23. Creating a DIY Drip Irrigation with Yarn
This creates a slow drip irrigation system, helping plants like herbs receive consistent moisture.
- Fill a jar with water.
- Place one end of a piece of yarn in the jar and the other end in the soil.
24. Using Aquarium Plants in Garden Ponds
Aquarium plants can add beauty and help maintain water quality in garden ponds, benefiting water lilies and other aquatic plants.
- Plant aquarium plants in garden ponds or water features.
25. Rainwater Harvesting for Natural Watering
Rainwater is free of chemicals and is perfect for watering all types of garden plants.
- Collect rainwater in barrels or containers.
- Use the collected water for watering plants.
26. Using Oyster Shells to Improve Soil Texture
Oyster shells add calcium and improve soil texture, benefiting plants like spinach.

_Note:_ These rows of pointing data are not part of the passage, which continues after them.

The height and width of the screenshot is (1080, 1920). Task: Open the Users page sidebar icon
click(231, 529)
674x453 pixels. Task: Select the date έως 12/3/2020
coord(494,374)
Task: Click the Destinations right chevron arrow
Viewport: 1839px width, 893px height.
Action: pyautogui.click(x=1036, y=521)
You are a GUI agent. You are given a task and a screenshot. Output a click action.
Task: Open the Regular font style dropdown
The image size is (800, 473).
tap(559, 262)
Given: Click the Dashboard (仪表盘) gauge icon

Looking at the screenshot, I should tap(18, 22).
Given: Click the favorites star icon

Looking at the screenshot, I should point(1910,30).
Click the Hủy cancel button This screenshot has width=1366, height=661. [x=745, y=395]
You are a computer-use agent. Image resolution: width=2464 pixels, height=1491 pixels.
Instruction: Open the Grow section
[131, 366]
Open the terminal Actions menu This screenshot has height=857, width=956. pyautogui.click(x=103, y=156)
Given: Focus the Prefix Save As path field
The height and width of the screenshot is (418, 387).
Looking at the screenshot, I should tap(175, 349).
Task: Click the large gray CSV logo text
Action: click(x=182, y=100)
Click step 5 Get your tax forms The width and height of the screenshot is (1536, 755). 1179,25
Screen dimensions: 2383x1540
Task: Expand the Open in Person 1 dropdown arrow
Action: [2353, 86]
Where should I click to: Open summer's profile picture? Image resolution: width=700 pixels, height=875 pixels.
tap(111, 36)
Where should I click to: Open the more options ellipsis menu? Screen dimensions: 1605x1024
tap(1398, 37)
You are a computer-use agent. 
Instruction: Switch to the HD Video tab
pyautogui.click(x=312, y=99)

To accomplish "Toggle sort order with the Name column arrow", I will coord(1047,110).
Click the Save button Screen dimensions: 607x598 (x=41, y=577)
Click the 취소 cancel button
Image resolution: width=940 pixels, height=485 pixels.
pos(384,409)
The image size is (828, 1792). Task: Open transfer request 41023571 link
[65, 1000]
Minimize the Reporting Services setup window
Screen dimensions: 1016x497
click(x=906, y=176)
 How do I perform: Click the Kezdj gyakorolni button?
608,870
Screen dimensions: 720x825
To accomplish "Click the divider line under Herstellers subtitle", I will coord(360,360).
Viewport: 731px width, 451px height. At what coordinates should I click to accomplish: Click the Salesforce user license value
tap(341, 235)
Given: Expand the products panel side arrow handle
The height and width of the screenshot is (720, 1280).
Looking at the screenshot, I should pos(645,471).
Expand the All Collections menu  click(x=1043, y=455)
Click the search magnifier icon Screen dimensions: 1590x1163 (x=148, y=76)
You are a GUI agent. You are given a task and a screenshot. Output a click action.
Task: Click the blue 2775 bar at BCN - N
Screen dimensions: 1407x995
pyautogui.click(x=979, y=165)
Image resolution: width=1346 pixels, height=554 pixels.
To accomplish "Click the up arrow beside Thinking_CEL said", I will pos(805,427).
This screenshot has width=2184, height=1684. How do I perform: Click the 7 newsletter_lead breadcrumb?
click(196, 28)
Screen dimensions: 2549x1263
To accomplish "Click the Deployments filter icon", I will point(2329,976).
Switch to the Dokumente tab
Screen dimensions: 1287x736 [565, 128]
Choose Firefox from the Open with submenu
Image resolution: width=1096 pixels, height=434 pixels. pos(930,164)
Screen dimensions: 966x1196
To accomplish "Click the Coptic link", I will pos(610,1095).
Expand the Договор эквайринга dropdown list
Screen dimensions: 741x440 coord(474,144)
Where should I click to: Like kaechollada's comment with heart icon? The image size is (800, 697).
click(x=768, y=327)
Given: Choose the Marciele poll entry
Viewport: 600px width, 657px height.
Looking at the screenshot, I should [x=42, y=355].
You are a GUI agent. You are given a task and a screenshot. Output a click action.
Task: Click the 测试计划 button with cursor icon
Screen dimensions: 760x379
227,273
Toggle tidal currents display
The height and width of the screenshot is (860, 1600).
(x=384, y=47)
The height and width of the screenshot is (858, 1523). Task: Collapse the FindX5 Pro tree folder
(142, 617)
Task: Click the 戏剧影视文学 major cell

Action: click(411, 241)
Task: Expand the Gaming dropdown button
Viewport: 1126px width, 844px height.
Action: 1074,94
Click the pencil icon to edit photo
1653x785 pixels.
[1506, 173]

- Crush oyster shells into small pieces.
- Mix with garden soil.
27. Planting in Cinder Blocks for Space Saving
- Fill cinder block holes with soil.
- Plant herbs or small flowers.
28. Hand Sanitizer for Sap Removal
This trick helps in cleaning up after handling sappy plants like pines.
- Apply hand sanitizer to hands or tools covered with plant sap.
- Wipe clean.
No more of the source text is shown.